* The task
Present the records below as a Markdown table with two columns, "Row" and "Record line". Give each line its own numbered row and leave out the blank lines.
----- Data in this exercise -----
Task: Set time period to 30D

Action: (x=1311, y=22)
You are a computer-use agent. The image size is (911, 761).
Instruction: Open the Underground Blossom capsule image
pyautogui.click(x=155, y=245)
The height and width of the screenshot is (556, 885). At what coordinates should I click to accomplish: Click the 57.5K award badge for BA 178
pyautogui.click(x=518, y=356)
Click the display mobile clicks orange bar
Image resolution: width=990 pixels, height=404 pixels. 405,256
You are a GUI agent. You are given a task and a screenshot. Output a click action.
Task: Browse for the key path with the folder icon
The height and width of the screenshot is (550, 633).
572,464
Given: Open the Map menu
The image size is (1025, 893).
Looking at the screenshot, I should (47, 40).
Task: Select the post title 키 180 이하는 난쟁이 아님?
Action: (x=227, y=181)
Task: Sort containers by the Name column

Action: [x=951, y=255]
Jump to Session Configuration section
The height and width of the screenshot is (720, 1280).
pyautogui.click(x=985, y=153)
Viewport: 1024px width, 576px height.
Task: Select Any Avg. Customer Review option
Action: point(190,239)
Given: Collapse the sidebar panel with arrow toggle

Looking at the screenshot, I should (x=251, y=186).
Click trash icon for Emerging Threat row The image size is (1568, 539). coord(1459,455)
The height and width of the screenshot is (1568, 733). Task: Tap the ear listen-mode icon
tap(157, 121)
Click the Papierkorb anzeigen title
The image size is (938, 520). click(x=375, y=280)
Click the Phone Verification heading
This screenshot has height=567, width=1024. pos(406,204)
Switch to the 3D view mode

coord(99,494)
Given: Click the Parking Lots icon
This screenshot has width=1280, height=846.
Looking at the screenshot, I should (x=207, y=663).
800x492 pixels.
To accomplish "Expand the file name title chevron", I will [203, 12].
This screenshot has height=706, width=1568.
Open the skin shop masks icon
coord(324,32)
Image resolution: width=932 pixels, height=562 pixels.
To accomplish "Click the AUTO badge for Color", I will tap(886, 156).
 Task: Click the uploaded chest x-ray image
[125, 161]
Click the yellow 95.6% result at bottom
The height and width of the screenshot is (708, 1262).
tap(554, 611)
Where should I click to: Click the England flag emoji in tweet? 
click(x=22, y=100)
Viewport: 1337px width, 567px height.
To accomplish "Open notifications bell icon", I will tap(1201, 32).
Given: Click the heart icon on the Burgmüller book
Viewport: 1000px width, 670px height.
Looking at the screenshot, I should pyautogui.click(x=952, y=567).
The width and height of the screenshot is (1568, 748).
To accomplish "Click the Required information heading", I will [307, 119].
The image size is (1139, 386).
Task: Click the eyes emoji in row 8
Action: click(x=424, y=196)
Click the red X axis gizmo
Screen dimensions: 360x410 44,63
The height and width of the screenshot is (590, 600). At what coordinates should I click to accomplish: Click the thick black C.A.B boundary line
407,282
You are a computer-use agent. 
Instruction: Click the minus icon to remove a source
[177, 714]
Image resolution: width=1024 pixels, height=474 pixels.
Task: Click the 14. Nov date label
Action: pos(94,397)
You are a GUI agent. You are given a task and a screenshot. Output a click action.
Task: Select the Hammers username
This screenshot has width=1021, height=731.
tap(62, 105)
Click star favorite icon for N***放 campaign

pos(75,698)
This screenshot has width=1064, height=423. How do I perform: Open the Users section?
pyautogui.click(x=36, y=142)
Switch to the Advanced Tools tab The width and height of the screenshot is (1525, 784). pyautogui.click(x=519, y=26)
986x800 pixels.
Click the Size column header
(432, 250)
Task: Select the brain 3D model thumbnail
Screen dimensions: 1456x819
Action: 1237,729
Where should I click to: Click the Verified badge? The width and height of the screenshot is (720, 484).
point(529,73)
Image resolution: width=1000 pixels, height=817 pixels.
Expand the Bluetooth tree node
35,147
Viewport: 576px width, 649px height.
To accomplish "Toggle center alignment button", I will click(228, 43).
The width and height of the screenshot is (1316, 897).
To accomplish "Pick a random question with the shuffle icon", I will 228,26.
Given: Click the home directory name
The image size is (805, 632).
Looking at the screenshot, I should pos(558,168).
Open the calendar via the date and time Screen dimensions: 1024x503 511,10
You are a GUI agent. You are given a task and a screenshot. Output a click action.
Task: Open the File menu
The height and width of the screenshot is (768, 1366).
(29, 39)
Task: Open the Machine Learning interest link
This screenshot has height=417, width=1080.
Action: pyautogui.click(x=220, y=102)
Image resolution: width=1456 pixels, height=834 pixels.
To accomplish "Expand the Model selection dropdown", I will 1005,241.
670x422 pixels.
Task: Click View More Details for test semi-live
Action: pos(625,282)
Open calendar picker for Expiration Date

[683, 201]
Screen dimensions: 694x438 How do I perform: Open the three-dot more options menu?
-----
* Answer for this exercise
| Row | Record line |
|---|---|
| 1 | Task: Set time period to 30D |
| 2 | Action: (x=1311, y=22) |
| 3 | You are a computer-use agent. The image size is (911, 761). |
| 4 | Instruction: Open the Underground Blossom capsule image |
| 5 | pyautogui.click(x=155, y=245) |
| 6 | The height and width of the screenshot is (556, 885). At what coordinates should I click to accomplish: Click the 57.5K award badge for BA 178 |
| 7 | pyautogui.click(x=518, y=356) |
| 8 | Click the display mobile clicks orange bar |
| 9 | Image resolution: width=990 pixels, height=404 pixels. 405,256 |
| 10 | You are a GUI agent. You are given a task and a screenshot. Output a click action. |
| 11 | Task: Browse for the key path with the folder icon |
| 12 | The height and width of the screenshot is (550, 633). |
| 13 | 572,464 |
| 14 | Given: Open the Map menu |
| 15 | The image size is (1025, 893). |
| 16 | Looking at the screenshot, I should (47, 40). |
| 17 | Task: Select the post title 키 180 이하는 난쟁이 아님? |
| 18 | Action: (x=227, y=181) |
| 19 | Task: Sort containers by the Name column |
| 20 | Action: [x=951, y=255] |
| 21 | Jump to Session Configuration section |
| 22 | The height and width of the screenshot is (720, 1280). |
| 23 | pyautogui.click(x=985, y=153) |
| 24 | Viewport: 1024px width, 576px height. |
| 25 | Task: Select Any Avg. Customer Review option |
| 26 | Action: point(190,239) |
| 27 | Given: Collapse the sidebar panel with arrow toggle |
| 28 | Looking at the screenshot, I should (x=251, y=186). |
| 29 | Click trash icon for Emerging Threat row The image size is (1568, 539). coord(1459,455) |
| 30 | The height and width of the screenshot is (1568, 733). Task: Tap the ear listen-mode icon |
| 31 | tap(157, 121) |
| 32 | Click the Papierkorb anzeigen title |
| 33 | The image size is (938, 520). click(x=375, y=280) |
| 34 | Click the Phone Verification heading |
| 35 | This screenshot has height=567, width=1024. pos(406,204) |
| 36 | Switch to the 3D view mode |
| 37 | coord(99,494) |
| 38 | Given: Click the Parking Lots icon |
| 39 | This screenshot has width=1280, height=846. |
| 40 | Looking at the screenshot, I should (x=207, y=663). |
| 41 | 800x492 pixels. |
| 42 | To accomplish "Expand the file name title chevron", I will [203, 12]. |
| 43 | This screenshot has height=706, width=1568. |
| 44 | Open the skin shop masks icon |
| 45 | coord(324,32) |
| 46 | Image resolution: width=932 pixels, height=562 pixels. |
| 47 | To accomplish "Click the AUTO badge for Color", I will tap(886, 156). |
| 48 |  Task: Click the uploaded chest x-ray image |
| 49 | [125, 161] |
| 50 | Click the yellow 95.6% result at bottom |
| 51 | The height and width of the screenshot is (708, 1262). |
| 52 | tap(554, 611) |
| 53 | Where should I click to: Click the England flag emoji in tweet?  |
| 54 | click(x=22, y=100) |
| 55 | Viewport: 1337px width, 567px height. |
| 56 | To accomplish "Open notifications bell icon", I will tap(1201, 32). |
| 57 | Given: Click the heart icon on the Burgmüller book |
| 58 | Viewport: 1000px width, 670px height. |
| 59 | Looking at the screenshot, I should pyautogui.click(x=952, y=567). |
| 60 | The width and height of the screenshot is (1568, 748). |
| 61 | To accomplish "Click the Required information heading", I will [307, 119]. |
| 62 | The image size is (1139, 386). |
| 63 | Task: Click the eyes emoji in row 8 |
| 64 | Action: click(x=424, y=196) |
| 65 | Click the red X axis gizmo |
| 66 | Screen dimensions: 360x410 44,63 |
| 67 | The height and width of the screenshot is (590, 600). At what coordinates should I click to accomplish: Click the thick black C.A.B boundary line |
| 68 | 407,282 |
| 69 | You are a computer-use agent.  |
| 70 | Instruction: Click the minus icon to remove a source |
| 71 | [177, 714] |
| 72 | Image resolution: width=1024 pixels, height=474 pixels. |
| 73 | Task: Click the 14. Nov date label |
| 74 | Action: pos(94,397) |
| 75 | You are a GUI agent. You are given a task and a screenshot. Output a click action. |
| 76 | Task: Select the Hammers username |
| 77 | This screenshot has width=1021, height=731. |
| 78 | tap(62, 105) |
| 79 | Click star favorite icon for N***放 campaign |
| 80 | pos(75,698) |
| 81 | This screenshot has width=1064, height=423. How do I perform: Open the Users section? |
| 82 | pyautogui.click(x=36, y=142) |
| 83 | Switch to the Advanced Tools tab The width and height of the screenshot is (1525, 784). pyautogui.click(x=519, y=26) |
| 84 | 986x800 pixels. |
| 85 | Click the Size column header |
| 86 | (432, 250) |
| 87 | Task: Select the brain 3D model thumbnail |
| 88 | Screen dimensions: 1456x819 |
| 89 | Action: 1237,729 |
| 90 | Where should I click to: Click the Verified badge? The width and height of the screenshot is (720, 484). |
| 91 | point(529,73) |
| 92 | Image resolution: width=1000 pixels, height=817 pixels. |
| 93 | Expand the Bluetooth tree node |
| 94 | 35,147 |
| 95 | Viewport: 576px width, 649px height. |
| 96 | To accomplish "Toggle center alignment button", I will click(228, 43). |
| 97 | The width and height of the screenshot is (1316, 897). |
| 98 | To accomplish "Pick a random question with the shuffle icon", I will 228,26. |
| 99 | Given: Click the home directory name |
| 100 | The image size is (805, 632). |
| 101 | Looking at the screenshot, I should pos(558,168). |
| 102 | Open the calendar via the date and time Screen dimensions: 1024x503 511,10 |
| 103 | You are a GUI agent. You are given a task and a screenshot. Output a click action. |
| 104 | Task: Open the File menu |
| 105 | The height and width of the screenshot is (768, 1366). |
| 106 | (29, 39) |
| 107 | Task: Open the Machine Learning interest link |
| 108 | This screenshot has height=417, width=1080. |
| 109 | Action: pyautogui.click(x=220, y=102) |
| 110 | Image resolution: width=1456 pixels, height=834 pixels. |
| 111 | To accomplish "Expand the Model selection dropdown", I will 1005,241. |
| 112 | 670x422 pixels. |
| 113 | Task: Click View More Details for test semi-live |
| 114 | Action: pos(625,282) |
| 115 | Open calendar picker for Expiration Date |
| 116 | [683, 201] |
| 117 | Screen dimensions: 694x438 How do I perform: Open the three-dot more options menu? |